PROMPT 1:
Output the Todd Lee biography word for word between "Assistant coach (1986–2005)" and "under Eric Musselman.", inclusive.
PROMPT 2:
Pick up the Todd Lee biography after its last line and keep writing it in the same style.

Todd Walter Lee (born February 20, 1964) is an American college basketball coach who is the former head coach of the South Dakota Coyotes men's basketball team.

Coaching career

Assistant coach (1986–2005)

After graduating from the University of South Dakota in 1986, Lee's first coaching job was as an assistant coach at Southwestern College in California where he stayed until 1989 when he joined Hank Egan's staff at San Diego from 1989 to 1992. Lee then headed to the professional ranks for two seasons as an assistant coach for the Rapid City Thrillers of the CBA under Eric Musselman.

Lee returned to college coaching as an assistant coach under Pat Douglass at Cal State Bakersfield where he was on staff for the Roadrunners 1997 NCAA Division II national title winning squad. Lee followed Douglass to UC Irvine as an assistant coach and was on staff until 2005.

Kentucky Wesleyan (2005–2013)

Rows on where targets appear
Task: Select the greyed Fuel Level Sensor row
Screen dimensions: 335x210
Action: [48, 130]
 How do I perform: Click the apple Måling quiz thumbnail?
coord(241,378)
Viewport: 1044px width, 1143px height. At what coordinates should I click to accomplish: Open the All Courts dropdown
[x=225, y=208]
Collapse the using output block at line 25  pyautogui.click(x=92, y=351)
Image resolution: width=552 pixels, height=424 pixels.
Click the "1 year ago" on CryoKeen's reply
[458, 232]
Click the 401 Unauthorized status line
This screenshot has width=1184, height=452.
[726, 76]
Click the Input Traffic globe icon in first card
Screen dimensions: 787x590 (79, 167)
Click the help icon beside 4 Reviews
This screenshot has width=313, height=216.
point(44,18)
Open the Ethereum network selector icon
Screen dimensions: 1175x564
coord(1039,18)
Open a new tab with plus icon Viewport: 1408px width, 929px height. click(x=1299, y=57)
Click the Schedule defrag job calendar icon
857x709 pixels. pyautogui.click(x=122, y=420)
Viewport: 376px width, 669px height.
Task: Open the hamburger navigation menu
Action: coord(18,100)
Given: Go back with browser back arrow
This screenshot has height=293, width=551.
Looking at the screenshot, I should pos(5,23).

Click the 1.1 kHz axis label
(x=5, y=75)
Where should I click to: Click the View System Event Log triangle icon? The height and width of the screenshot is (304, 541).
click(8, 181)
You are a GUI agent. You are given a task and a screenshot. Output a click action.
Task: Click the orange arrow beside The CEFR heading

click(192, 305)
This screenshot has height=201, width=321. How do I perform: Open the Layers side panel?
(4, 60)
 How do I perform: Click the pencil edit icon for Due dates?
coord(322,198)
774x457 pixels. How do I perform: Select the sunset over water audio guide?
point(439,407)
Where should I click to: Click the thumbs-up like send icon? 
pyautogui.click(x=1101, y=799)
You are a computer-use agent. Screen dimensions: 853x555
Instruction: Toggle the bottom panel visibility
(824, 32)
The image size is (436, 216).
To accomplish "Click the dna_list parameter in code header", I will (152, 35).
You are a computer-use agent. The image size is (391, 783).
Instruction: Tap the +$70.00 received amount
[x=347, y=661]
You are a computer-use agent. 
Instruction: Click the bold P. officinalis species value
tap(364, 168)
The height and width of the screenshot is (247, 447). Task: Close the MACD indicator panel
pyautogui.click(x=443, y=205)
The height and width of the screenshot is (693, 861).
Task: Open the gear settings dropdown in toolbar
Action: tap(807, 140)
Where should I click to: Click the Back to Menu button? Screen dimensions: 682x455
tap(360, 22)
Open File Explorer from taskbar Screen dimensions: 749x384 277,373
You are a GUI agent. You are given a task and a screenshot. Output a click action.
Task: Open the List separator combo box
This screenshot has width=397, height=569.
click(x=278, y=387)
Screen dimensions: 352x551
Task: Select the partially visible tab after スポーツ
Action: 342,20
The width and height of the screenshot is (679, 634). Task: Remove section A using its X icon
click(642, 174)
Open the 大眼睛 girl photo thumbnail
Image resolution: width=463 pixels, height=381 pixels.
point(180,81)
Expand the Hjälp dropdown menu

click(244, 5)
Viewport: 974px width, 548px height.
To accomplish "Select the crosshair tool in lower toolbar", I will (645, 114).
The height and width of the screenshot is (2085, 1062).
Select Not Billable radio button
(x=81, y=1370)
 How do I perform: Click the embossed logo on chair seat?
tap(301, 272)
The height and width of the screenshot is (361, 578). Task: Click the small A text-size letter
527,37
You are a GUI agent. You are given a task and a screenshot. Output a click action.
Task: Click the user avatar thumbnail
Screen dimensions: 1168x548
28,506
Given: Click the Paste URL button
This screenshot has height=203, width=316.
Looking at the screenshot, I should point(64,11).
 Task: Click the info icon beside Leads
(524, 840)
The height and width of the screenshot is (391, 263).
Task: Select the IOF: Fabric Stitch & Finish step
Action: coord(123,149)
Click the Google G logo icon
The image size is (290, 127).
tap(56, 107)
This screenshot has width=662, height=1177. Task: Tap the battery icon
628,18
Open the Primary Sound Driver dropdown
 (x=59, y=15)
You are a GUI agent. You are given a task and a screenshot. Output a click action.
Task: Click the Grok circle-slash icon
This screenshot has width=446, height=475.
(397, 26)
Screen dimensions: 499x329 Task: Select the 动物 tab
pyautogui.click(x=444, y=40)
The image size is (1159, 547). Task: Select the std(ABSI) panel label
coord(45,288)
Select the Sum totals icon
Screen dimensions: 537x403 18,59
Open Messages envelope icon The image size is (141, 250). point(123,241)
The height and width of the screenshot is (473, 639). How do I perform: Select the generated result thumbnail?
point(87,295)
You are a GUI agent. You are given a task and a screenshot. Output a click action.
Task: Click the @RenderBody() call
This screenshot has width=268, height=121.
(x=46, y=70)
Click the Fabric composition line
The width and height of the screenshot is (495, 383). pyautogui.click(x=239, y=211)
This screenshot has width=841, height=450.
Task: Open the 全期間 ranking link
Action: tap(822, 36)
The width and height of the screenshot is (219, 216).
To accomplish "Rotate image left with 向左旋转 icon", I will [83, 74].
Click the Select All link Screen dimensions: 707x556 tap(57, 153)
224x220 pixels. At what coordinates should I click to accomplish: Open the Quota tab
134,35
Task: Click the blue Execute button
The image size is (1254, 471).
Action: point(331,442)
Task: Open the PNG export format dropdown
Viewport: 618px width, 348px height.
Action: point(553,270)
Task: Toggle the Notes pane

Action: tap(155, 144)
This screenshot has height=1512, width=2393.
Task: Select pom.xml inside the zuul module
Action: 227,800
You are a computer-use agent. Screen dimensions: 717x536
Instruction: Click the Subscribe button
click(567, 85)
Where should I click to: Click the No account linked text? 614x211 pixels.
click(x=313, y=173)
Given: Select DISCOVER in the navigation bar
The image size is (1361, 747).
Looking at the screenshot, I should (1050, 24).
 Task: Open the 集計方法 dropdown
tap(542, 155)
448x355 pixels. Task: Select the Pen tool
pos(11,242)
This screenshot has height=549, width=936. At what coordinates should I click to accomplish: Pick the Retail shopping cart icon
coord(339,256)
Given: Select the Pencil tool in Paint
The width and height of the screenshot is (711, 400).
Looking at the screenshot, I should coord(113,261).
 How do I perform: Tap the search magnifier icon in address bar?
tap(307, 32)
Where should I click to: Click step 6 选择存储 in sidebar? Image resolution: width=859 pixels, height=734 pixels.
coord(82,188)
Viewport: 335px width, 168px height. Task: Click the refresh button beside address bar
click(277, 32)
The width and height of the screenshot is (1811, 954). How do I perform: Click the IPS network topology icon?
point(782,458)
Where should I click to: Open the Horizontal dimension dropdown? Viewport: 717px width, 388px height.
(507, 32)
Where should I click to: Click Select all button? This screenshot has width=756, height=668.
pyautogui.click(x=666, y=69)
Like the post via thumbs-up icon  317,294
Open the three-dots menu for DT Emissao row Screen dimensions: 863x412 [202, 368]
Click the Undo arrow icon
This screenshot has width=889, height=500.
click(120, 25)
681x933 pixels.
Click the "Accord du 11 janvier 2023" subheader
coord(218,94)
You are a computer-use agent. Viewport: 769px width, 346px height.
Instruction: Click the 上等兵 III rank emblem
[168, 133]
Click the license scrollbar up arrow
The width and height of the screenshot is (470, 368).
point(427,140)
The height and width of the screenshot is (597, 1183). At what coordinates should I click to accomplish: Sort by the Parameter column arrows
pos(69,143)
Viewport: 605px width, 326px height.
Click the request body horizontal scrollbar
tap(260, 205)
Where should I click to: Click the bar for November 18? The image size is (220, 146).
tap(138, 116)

EXPECTED ANSWER 1:
Assistant coach (1986–2005)

After graduating from the University of South Dakota in 1986, Lee's first coaching job was as an assistant coach at Southwestern College in California where he stayed until 1989 when he joined Hank Egan's staff at San Diego from 1989 to 1992. Lee then headed to the professional ranks for two seasons as an assistant coach for the Rapid City Thrillers of the CBA under Eric Musselman.

EXPECTED ANSWER 2:
On May 28, 2005, Lee became head coach at Kentucky Wesleyan, an NCAA Division II school. Inheriting a program with limited scholarships due to NCAA sanctions, Lee had only 20 wins in his first two seasons. However, in eight seasons at Kentucky Wesleyan, Lee went 154-81 with five straight NCAA Division II Tournament appearances from 2008 to 2012, advancing to the Sweet 16 round in 2012.

Grand Canyon assistant (2013–2018)
On April 9, 2013, Lee joined Dan Majerle's staff at Grand Canyon as the team transitioned to Division I.

South Dakota (2018–2022)
On April 4, 2018 Lee was named the 19th head coach in South Dakota history, replacing Craig Smith, who departed for the Utah State head coaching position. Following a second place finish in the Summit League for the 2020–21 season, Lee was named Summit League Coach of the Year. He was fired on March 10, 2022, despite finishing with a 66-52 mark in four seasons.

Personal life

Lee grew up in Huron, South Dakota. He has three children; when he took the job at South Dakota in 2018, his wife and children stayed in Arizona.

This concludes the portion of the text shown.